Le Père Charles Roesch à Tomegbé  [1]

La visite pastorale de 1985 à Tomegbé
31.10.1985. A 16 heures, arrivée de notre évêque, Mgr Kpodzro, pour une visite pastorale de la paroisse durant neuf jours. C’est la première paroisse de son diocèse que notre évêque visita ainsi. A l’entrée d’Akloa l’attendaient le clergé et les sœurs, le comité paroissial, les confirmands, les chorales et la fanfare, les élèves des écoles primaires catholiques et beaucoup d’autres fidèles faisant la haie d’honneur.

Monseigneur fut conduit, après les salutations, à l’église. Le Père Roesch, curé, lui adressa une allocution de bienvenue et lui présenta la communauté de Tomegbé-Akloa dans un tableau d’ensemble. Monseigneur répondit puis s’adressa aux seuls confirmands, cette visite étant combinée avec plusieurs confirmations. Il examina les connaissances des confirmands longuement.
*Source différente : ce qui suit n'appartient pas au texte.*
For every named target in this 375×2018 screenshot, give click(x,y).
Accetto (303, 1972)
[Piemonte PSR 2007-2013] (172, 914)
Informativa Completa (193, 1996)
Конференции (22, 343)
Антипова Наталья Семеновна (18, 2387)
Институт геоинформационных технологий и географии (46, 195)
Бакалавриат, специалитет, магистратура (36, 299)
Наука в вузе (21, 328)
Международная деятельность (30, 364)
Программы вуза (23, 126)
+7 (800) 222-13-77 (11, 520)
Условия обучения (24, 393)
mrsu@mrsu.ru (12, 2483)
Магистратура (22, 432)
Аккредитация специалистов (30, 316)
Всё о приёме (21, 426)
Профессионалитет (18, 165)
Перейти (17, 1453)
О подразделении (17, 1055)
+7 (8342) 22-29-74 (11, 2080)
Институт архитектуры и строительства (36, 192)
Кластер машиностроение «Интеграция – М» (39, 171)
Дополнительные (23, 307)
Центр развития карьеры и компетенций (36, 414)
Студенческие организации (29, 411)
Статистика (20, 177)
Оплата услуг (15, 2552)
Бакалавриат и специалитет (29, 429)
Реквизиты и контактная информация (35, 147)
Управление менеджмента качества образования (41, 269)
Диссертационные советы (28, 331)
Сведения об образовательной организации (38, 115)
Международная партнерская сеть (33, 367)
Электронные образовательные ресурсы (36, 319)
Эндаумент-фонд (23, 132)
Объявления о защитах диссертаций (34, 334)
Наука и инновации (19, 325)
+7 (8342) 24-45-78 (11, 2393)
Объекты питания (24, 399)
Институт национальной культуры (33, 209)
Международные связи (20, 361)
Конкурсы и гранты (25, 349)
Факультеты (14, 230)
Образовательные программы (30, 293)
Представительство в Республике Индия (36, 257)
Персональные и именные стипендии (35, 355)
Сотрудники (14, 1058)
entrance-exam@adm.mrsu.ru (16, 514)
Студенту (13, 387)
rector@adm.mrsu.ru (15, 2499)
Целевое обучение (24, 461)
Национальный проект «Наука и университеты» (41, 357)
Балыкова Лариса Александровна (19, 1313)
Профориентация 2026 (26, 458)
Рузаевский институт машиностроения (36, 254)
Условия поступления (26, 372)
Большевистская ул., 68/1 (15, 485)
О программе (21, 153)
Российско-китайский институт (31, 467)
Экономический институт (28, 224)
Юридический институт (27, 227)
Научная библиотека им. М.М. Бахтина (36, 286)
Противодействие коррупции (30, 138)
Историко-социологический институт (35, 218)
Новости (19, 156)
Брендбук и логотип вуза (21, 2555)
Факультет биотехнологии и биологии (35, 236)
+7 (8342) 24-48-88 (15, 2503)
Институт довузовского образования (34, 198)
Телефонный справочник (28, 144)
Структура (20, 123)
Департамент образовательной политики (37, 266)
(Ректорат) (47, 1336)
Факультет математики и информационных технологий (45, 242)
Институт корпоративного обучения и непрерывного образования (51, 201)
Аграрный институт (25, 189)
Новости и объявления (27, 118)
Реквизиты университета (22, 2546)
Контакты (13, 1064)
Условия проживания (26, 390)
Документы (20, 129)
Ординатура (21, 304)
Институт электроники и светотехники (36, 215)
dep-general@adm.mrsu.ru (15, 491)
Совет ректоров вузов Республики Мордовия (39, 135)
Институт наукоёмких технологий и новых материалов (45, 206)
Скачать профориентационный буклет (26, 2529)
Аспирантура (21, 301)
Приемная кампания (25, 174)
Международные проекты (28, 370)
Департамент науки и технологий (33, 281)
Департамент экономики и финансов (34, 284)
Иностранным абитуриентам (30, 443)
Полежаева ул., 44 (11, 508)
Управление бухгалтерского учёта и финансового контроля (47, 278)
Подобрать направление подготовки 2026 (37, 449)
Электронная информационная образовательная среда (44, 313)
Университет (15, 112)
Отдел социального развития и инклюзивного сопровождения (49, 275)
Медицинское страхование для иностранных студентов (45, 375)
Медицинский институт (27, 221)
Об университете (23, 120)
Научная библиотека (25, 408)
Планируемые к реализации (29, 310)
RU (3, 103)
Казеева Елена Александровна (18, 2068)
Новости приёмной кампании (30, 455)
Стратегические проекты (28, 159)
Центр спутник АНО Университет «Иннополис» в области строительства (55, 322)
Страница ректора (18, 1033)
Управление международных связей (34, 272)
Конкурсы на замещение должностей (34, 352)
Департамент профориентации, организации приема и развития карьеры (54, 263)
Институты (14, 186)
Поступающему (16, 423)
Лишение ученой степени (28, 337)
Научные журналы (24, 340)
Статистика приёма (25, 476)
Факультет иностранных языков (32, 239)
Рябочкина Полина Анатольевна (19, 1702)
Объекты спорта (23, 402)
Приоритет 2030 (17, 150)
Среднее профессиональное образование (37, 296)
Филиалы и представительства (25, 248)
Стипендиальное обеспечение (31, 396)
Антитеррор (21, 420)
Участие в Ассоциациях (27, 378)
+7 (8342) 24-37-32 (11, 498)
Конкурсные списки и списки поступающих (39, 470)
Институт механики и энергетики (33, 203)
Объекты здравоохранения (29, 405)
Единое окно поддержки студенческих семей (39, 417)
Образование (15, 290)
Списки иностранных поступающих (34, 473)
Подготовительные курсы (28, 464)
1er novembre. Ce jour fut une grande fête de confirmation. Quelques 350 néophytes reçurent ce sacrement. L’après-midi à 15 heures, bénédiction du Saint Sacrement, suivie d’une procession aux cimetières d’Akloa puis de Tomegbé. Tout cet office a été présidé par Mgr notre évêque. Il fit comprendre aux gens l’importance d’entretenir les tombes de leurs défunts.

Le 2 novembre : La matinée est consacrée à la rencontre de Monseigneur avec la communauté de Kpeté-Bena, la seconde en importance. Après l’accueil à l’entrée du village, on se rend à la chapelle-école en banco. Présentation de la communauté par le Père Curé avec les deux prêtres, messe pour tous les défunts. Après la messe, Mgr est conduit devant la maison de M. Assogba, le nouveau chef chrétien. Là, on lui présente le nouveau comité, les chorales et les C.V. - A.V. [2] Repas dans la maison de M. Assogba. Puis visite du terrain de la mission.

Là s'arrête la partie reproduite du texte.